“Anna’s high,” Wes comments.

“Maybe,” Zay says, grabbing a stack of books that need to be reshelved. “But she digs it. The customers do too.”

Throughout the store, people browse while swaying or bopping their heads. One guy mouths the words to “Fast Car.” Traitors, all of them.

“Yikes. Scary.”

Once again, Wes startles out of a daydream, this time to find Anna leaning over the counter. Popcorn flowers are braided into a crown around the top of her head. “Okay, help me out here,” she says, tucking pieces of wavy hair behind her left ear to expose a sparkly line of piercings. “I have this customer looking for a funny book… but with aliens.”

Wes’s face pinches.It better not be Mr. X-Files.

“Uh.”

Although Wes has spent more time in the bookstore than his own bed, he’s not exactly the resident bibliophile here. That’s Ella. But he knows enough about books to reply, “The Hitchhiker’s Guide to the Galaxy,” without looking like a total novice. “Book’s better than the movie.”

“Aren’t they all?”

Wes snorts. Truth.

“And that is…?”

Sometimes, Wes forgets how new Anna is. He only spent two weeks training her before he left. After that, she was in the very incapable hands of Ella.

“Sci-fi.” Wes nods to a long wall opposite the front counter. “And if they really want a good book, tell them to getWe Are the Antsalso.”

“Thanks,” Anna says, skipping off with a smile too naïve for her to manage any portion of this store.

Wes settles onto the stool behind the counter. He’s not jealous of Anna’s situation. It’s not as if he has time to go for a promotion. Not with college.

But if I didn’t go to school…

No. Wes can’t entertain that thought. But the problem is, it keeps creeping into his mind—not going to college but staying here, in Santa Monica, and helping Mrs. Rossi run the bookstore. Maybe it’ll be easier to figure himself out in a place he knows than waste four years and end up in debt. And then what? A ridiculous amount of statistics show that most college graduates don’t end up working in their field. So Wes is going to dedicate years to learning a subject, only to end up doing anything other than whatever he decides to study? It makes no sense to him.

But, all around Wes, everyone has their future figured out.

Ella Graham. UCLA. Communication.

Xavier “Zay” Jones. Plans to attend UCLA. Music Performance.

Anna Wooten. Santa Monica College. Business.

Nico Alvarez. Stanford. Biology.

Wes Hudson. UCLA. Undeclared. Most likely majoring in Loserology with a minor in Confusedonomics.

His chest is tight. Every time Wes’s mind drifts like this, his vision goes mildly hazy. More than once, he’s bitten his lip bloody. He should’ve figured all this out in Italy. It’s as if Wes is the Chosen One, who’s supposed to step into this destined role of well-adjusted, college-bound adult and conquer the world at eighteen. But now he’s two months away from disappointing everyone in his life.
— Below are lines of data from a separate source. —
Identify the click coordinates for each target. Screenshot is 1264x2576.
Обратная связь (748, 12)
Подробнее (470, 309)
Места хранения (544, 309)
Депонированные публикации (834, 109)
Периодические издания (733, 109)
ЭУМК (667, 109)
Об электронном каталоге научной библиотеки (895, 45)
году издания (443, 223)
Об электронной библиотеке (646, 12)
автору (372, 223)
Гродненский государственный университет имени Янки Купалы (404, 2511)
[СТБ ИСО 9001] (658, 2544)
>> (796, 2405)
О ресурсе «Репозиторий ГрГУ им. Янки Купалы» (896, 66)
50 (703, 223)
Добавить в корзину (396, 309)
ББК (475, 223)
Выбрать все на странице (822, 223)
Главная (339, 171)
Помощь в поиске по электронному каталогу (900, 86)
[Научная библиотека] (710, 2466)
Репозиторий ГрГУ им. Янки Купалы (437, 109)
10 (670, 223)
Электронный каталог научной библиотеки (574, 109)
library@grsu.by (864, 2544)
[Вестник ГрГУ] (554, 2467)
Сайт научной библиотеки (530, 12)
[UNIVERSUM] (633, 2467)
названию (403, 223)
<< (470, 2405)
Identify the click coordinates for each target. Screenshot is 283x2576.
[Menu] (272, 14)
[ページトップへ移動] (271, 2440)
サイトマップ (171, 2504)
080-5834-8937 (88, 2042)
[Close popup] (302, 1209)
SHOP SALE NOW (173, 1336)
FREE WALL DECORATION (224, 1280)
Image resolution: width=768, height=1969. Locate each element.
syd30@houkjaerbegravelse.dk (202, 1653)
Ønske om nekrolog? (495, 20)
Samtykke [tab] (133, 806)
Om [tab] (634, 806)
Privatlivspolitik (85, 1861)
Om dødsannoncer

Wes stares pointedly at the chipped wooden surface of the counter until his heart slows down. It’s fine. He’s fine. This whole adulthood thing isn’t going to ruin his summer.

Chapter Five

“It’s so good to haveyou back.” Mrs. Rossi rests a wrinkled hand over Wes’s on the front counter, looking at him with tired, russet-brown eyes. Afternoon sunlight reflects off her bright pink hair. “These other kids are going to give a sweet old woman gray hair before her time.”

Wes smirks. Mrs. Rossi is a certified fireball. Even in her late fifties, everything about her is still sparkly and captivating and lethal when handled the wrong way.

“Careful,” he says in a half-warning, half-joking tone, “Mr. Rossi wouldn’t appreciate that.”

“Ah, that goofball. He keeps me dancing, you know.”